#tuesdaytip - 03.02.2020

Pedal Order - What’s the ideal pedal order? Are there rules that you must follow?

Buffer > Tuner - It’s always a good idea to place an input buffer at the very start of the signal chain, helping to maintain the integrity of your signal. After the buffer, the most effective place for the tuner is at the start of the chain. This allows the tuner to get the most accurate reading from the instrument.

The placement of the volume pedal is completely subjective. At the beginning of the chain - after the tuner - it serves the same role as the instrument’s onboard volume knob. Filter pedals, like wah, envelope filters, or auto wah are effective after the volume pedal (or after the tuner).

The placement of pitch shifting pedals is also subjective. These pedals like to see a clean(er) signal from the instrument, which *may* help with the pedal’s ability to track properly. In this position, the gain pedals on the board will affect the sound of the pitch-shifted signal.

The gain section of the pedalboard will consist of compression, overdrive, distortion, fuzz, or boost. The order of which is completely subjective and will be different with each pedalboard. Typically, the compressor will be at the front of the gain section. In some cases, the boost will be right after (or before) the compressor, or at the end of the gain section. With each placement, boost pedals will affect the gain section differently.

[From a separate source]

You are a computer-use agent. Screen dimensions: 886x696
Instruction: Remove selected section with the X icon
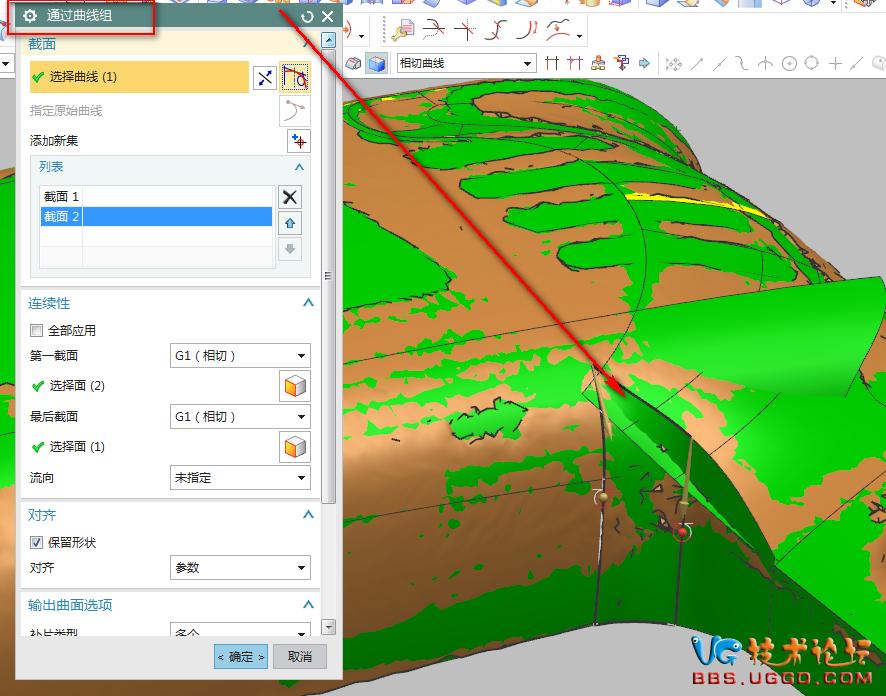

Typically, you’ll find modulation pedals directly after the gain section. These include chorus, phaser, flanger, and tremolo. The order of these effects is subjective, based on how you want these effects to affect each other.

Time-based effects, like delay and reverb, are found at the end of the signal chain. You want these effects to influence the sound of all of the other pedals in the signal chain. Whether you place the delay first or the reverb first is up to you.

Looper pedals are typically placed at the end of the signal chain, as you want the looper to be able to record the way each pedal affects the signal.

These “rules” are in no way set in stone, and are not meant to be followed to a tee. Experiment with your pedal order and find what works for you!